> _Task objective_: The whole listing that follows should be printed again, unchanged.

> _Provided records_:
== == ==
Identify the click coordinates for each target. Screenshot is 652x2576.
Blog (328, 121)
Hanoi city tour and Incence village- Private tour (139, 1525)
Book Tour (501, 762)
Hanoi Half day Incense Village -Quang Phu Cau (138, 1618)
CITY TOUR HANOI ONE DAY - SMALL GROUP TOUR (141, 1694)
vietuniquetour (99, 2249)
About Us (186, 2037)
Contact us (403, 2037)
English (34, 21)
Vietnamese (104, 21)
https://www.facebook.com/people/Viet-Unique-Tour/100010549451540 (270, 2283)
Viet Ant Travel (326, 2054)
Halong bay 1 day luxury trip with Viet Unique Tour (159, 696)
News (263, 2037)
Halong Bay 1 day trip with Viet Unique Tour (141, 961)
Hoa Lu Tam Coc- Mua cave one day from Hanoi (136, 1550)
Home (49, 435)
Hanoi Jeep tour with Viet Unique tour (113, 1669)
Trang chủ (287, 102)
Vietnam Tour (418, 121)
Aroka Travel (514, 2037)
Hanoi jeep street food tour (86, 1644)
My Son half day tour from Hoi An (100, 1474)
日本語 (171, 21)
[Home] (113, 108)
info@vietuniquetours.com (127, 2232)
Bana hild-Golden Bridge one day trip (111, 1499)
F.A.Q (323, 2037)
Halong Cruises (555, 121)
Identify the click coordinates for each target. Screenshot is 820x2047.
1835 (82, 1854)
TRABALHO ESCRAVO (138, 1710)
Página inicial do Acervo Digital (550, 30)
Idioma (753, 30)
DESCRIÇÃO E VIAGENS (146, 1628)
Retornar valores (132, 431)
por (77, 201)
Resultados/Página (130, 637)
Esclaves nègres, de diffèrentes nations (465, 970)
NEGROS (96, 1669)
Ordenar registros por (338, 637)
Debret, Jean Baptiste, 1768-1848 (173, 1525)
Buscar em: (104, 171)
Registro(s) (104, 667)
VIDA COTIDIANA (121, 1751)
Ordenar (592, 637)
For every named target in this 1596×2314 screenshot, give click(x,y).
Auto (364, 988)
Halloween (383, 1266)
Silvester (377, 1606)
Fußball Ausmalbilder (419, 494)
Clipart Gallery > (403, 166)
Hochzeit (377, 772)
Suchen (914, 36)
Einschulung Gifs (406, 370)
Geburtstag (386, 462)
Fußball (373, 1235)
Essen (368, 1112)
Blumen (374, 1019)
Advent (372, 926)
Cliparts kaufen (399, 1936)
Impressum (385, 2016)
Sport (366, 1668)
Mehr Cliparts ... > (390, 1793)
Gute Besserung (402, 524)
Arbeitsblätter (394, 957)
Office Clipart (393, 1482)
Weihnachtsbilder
== == ==
> _Task answer_:
Identify the click coordinates for each target. Screenshot is 652x2576.
Blog (328, 121)
Hanoi city tour and Incence village- Private tour (139, 1525)
Book Tour (501, 762)
Hanoi Half day Incense Village -Quang Phu Cau (138, 1618)
CITY TOUR HANOI ONE DAY - SMALL GROUP TOUR (141, 1694)
vietuniquetour (99, 2249)
About Us (186, 2037)
Contact us (403, 2037)
English (34, 21)
Vietnamese (104, 21)
https://www.facebook.com/people/Viet-Unique-Tour/100010549451540 (270, 2283)
Viet Ant Travel (326, 2054)
Halong bay 1 day luxury trip with Viet Unique Tour (159, 696)
News (263, 2037)
Halong Bay 1 day trip with Viet Unique Tour (141, 961)
Hoa Lu Tam Coc- Mua cave one day from Hanoi (136, 1550)
Home (49, 435)
Hanoi Jeep tour with Viet Unique tour (113, 1669)
Trang chủ (287, 102)
Vietnam Tour (418, 121)
Aroka Travel (514, 2037)
Hanoi jeep street food tour (86, 1644)
My Son half day tour from Hoi An (100, 1474)
日本語 (171, 21)
[Home] (113, 108)
info@vietuniquetours.com (127, 2232)
Bana hild-Golden Bridge one day trip (111, 1499)
F.A.Q (323, 2037)
Halong Cruises (555, 121)
Identify the click coordinates for each target. Screenshot is 820x2047.
1835 (82, 1854)
TRABALHO ESCRAVO (138, 1710)
Página inicial do Acervo Digital (550, 30)
Idioma (753, 30)
DESCRIÇÃO E VIAGENS (146, 1628)
Retornar valores (132, 431)
por (77, 201)
Resultados/Página (130, 637)
Esclaves nègres, de diffèrentes nations (465, 970)
NEGROS (96, 1669)
Ordenar registros por (338, 637)
Debret, Jean Baptiste, 1768-1848 (173, 1525)
Buscar em: (104, 171)
Registro(s) (104, 667)
VIDA COTIDIANA (121, 1751)
Ordenar (592, 637)
For every named target in this 1596×2314 screenshot, give click(x,y).
Auto (364, 988)
Halloween (383, 1266)
Silvester (377, 1606)
Fußball Ausmalbilder (419, 494)
Clipart Gallery > (403, 166)
Hochzeit (377, 772)
Suchen (914, 36)
Einschulung Gifs (406, 370)
Geburtstag (386, 462)
Fußball (373, 1235)
Essen (368, 1112)
Blumen (374, 1019)
Advent (372, 926)
Cliparts kaufen (399, 1936)
Impressum (385, 2016)
Sport (366, 1668)
Mehr Cliparts ... > (390, 1793)
Gute Besserung (402, 524)
Arbeitsblätter (394, 957)
Office Clipart (393, 1482)
Weihnachtsbilder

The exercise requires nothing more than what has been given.